Records from a data collection:
========================================================================
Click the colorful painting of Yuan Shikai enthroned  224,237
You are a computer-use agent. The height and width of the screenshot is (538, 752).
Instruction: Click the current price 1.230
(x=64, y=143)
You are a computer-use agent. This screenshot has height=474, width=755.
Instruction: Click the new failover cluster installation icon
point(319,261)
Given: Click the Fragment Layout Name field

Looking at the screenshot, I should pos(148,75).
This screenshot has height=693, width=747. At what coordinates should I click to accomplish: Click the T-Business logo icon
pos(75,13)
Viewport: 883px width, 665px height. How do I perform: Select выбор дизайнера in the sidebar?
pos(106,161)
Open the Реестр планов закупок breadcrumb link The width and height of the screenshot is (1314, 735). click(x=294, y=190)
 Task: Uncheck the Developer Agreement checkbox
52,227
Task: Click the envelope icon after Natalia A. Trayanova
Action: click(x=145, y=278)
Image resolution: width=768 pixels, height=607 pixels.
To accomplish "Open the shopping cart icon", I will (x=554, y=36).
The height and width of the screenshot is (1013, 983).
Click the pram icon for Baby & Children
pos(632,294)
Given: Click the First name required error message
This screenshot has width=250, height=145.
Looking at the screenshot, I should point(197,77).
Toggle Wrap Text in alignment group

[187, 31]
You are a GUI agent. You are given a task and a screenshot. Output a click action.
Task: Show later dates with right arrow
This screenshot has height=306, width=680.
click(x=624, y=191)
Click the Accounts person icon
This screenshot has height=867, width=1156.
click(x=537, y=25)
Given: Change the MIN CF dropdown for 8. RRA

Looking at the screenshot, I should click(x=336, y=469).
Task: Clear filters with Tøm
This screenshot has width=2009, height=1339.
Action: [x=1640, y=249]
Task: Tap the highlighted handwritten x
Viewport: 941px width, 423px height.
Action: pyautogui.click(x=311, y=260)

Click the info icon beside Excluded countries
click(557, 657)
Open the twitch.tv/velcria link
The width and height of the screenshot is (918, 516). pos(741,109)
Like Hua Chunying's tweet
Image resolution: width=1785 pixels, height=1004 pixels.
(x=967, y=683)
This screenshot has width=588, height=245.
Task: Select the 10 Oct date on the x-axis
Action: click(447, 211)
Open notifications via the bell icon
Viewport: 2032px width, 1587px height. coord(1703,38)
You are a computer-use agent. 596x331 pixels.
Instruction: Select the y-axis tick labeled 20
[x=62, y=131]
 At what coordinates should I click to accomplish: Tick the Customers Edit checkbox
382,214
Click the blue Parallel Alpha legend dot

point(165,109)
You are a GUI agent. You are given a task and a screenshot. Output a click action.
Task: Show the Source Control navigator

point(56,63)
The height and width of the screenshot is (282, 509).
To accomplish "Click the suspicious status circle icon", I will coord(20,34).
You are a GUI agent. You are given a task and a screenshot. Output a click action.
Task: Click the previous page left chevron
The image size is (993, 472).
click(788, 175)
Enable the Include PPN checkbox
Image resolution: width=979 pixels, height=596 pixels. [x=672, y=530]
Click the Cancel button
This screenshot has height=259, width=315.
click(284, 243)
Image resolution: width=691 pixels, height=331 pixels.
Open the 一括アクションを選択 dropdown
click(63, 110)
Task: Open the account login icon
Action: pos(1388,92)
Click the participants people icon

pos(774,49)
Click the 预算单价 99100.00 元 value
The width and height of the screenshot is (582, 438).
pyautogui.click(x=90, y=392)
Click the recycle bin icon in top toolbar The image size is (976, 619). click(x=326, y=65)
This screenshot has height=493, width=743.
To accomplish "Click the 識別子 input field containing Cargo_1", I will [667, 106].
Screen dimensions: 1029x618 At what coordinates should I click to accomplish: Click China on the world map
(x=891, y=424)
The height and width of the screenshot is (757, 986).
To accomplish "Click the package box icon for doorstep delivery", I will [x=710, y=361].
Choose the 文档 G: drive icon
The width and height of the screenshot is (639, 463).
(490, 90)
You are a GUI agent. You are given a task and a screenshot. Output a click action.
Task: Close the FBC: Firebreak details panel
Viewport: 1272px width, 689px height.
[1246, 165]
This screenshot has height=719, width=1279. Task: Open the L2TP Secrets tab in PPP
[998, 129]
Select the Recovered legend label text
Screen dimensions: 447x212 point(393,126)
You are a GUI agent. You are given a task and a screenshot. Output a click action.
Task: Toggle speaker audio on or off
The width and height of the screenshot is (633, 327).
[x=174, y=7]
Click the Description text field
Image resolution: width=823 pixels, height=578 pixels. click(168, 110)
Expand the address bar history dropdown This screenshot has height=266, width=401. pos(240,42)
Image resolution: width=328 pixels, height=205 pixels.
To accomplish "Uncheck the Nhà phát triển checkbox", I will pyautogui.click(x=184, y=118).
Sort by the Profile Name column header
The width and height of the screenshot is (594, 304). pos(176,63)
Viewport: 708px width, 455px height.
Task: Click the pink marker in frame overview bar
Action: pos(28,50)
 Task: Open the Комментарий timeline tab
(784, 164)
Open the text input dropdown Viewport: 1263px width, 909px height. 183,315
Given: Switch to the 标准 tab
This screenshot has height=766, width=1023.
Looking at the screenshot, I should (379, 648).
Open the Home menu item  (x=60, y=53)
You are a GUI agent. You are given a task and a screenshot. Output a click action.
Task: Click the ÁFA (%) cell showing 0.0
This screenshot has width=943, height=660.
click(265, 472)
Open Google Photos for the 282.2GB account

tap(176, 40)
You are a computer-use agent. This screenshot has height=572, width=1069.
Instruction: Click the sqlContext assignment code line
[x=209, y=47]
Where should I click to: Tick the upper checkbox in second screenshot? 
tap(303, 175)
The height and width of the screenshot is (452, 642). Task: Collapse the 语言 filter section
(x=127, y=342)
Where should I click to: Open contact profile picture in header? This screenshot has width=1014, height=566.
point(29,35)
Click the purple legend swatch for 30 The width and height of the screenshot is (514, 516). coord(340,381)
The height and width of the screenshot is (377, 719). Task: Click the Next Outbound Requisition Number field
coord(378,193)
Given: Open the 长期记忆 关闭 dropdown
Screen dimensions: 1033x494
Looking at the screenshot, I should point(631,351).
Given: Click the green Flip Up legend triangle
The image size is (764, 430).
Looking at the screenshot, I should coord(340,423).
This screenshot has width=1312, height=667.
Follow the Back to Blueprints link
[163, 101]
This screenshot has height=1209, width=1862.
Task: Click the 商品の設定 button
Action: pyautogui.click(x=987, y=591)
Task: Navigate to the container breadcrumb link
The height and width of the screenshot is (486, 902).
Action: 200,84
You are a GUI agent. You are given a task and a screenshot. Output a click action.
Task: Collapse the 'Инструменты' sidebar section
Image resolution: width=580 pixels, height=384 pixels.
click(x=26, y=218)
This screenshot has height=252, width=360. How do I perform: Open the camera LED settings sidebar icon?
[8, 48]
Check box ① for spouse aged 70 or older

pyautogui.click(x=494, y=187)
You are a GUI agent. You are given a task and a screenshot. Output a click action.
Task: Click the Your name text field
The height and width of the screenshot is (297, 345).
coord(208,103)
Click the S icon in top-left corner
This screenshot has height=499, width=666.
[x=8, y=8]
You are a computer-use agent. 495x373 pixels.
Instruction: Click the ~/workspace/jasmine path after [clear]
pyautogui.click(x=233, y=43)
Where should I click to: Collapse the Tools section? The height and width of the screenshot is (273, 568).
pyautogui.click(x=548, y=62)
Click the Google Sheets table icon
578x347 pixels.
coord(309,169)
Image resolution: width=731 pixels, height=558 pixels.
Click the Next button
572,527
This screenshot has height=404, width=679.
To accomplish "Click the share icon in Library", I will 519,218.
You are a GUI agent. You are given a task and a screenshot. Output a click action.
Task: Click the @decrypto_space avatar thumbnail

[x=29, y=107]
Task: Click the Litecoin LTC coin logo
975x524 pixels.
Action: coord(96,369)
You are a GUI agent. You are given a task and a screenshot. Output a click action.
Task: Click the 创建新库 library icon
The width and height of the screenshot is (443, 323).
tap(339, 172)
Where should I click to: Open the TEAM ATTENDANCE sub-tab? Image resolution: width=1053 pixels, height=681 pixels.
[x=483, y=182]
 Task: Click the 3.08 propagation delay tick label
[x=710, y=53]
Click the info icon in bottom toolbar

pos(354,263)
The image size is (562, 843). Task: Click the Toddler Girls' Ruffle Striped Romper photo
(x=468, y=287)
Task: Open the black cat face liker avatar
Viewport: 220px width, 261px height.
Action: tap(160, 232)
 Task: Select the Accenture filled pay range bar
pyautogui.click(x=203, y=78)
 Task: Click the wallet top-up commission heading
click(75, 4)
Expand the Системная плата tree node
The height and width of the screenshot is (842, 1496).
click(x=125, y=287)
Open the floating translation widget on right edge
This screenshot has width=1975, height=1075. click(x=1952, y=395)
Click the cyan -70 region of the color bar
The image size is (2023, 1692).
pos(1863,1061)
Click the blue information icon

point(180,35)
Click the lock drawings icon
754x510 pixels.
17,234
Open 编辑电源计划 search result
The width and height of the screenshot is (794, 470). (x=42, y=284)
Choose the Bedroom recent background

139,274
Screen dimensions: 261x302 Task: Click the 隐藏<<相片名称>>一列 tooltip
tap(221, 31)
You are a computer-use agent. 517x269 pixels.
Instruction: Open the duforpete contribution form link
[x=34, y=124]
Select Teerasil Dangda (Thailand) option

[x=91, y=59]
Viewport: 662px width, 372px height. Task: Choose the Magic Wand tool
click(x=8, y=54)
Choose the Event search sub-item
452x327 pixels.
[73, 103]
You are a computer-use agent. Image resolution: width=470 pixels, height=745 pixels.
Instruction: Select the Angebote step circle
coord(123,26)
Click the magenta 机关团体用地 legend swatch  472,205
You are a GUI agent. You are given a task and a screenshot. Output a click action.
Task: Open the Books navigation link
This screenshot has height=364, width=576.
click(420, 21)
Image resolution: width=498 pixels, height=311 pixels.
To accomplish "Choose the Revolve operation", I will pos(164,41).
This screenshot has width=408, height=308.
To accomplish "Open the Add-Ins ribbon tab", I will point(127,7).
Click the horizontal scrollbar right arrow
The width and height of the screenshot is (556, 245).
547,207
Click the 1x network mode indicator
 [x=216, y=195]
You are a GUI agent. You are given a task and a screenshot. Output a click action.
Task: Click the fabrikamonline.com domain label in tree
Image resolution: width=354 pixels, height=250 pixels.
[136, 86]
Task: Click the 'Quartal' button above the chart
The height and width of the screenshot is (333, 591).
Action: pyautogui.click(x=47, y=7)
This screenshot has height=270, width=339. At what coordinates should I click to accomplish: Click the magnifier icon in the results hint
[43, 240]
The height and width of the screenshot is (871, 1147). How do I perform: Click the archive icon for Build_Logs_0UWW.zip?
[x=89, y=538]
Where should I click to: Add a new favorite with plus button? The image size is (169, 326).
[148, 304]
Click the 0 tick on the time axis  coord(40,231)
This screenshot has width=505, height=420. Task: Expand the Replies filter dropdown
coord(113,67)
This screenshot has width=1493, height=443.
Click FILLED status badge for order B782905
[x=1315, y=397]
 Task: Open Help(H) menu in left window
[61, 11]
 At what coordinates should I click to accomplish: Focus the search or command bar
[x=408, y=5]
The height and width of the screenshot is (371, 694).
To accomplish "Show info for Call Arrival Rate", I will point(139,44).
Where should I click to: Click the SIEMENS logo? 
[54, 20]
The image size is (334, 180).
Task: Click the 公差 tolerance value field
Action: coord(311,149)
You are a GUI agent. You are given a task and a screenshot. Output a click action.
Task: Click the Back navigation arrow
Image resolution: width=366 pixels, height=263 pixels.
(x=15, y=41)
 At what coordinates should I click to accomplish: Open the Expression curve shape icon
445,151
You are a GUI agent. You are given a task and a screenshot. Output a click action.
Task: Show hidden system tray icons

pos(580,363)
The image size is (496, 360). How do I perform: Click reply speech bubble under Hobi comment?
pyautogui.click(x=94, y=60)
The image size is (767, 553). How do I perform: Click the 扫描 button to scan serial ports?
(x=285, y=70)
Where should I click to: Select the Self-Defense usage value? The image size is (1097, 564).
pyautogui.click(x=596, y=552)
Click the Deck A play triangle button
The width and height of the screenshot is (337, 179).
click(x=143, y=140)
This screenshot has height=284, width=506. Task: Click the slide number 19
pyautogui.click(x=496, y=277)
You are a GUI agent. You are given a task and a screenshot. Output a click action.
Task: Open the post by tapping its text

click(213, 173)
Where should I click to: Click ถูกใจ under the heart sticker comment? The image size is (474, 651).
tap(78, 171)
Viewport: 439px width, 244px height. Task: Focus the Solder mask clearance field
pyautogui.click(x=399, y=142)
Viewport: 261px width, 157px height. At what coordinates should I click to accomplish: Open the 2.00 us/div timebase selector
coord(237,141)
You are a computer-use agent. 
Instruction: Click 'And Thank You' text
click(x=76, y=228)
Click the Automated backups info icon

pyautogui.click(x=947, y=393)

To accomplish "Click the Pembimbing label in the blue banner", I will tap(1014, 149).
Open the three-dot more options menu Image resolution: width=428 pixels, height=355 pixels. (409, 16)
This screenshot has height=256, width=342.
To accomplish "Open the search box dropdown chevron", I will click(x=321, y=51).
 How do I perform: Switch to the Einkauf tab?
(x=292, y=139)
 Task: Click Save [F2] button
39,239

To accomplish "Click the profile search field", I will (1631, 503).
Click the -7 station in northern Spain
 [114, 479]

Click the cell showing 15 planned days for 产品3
========================================================================
List every line of the records that contains the string "header", matching case exactly.

RESPONSE BELOW ▸
Sort by the Profile Name column header
Where should I click to: Open contact profile picture in header? This screenshot has width=1014, height=566.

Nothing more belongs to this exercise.